**WHAT IS REQUIRED**: Find each line in the dataset items below that contains the word "Select", and copy those lines.

Dataset items
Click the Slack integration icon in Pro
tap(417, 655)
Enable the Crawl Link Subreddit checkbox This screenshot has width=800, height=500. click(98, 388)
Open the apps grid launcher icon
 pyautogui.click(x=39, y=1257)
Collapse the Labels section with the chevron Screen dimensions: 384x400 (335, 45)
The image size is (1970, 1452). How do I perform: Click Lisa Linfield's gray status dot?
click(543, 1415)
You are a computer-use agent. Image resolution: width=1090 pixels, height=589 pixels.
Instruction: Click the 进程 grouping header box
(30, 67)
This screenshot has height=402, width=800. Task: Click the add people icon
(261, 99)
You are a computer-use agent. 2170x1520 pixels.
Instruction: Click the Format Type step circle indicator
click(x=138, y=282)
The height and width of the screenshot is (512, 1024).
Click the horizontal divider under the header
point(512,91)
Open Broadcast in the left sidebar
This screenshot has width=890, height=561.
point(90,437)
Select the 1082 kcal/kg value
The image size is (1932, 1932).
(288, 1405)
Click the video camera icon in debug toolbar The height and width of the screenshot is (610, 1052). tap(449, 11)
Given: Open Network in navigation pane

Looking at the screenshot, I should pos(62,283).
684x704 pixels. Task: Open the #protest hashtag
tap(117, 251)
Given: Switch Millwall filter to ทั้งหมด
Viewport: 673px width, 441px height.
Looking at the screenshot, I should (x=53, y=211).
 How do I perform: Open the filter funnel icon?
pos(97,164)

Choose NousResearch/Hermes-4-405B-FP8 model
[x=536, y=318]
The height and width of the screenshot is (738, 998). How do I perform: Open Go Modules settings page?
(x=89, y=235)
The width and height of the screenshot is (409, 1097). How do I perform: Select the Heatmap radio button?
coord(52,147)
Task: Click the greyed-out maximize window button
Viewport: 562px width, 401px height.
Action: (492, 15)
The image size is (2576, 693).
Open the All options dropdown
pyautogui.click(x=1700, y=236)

**WRITTEN RESPONSE**:
Select the 1082 kcal/kg value
The width and height of the screenshot is (409, 1097). How do I perform: Select the Heatmap radio button?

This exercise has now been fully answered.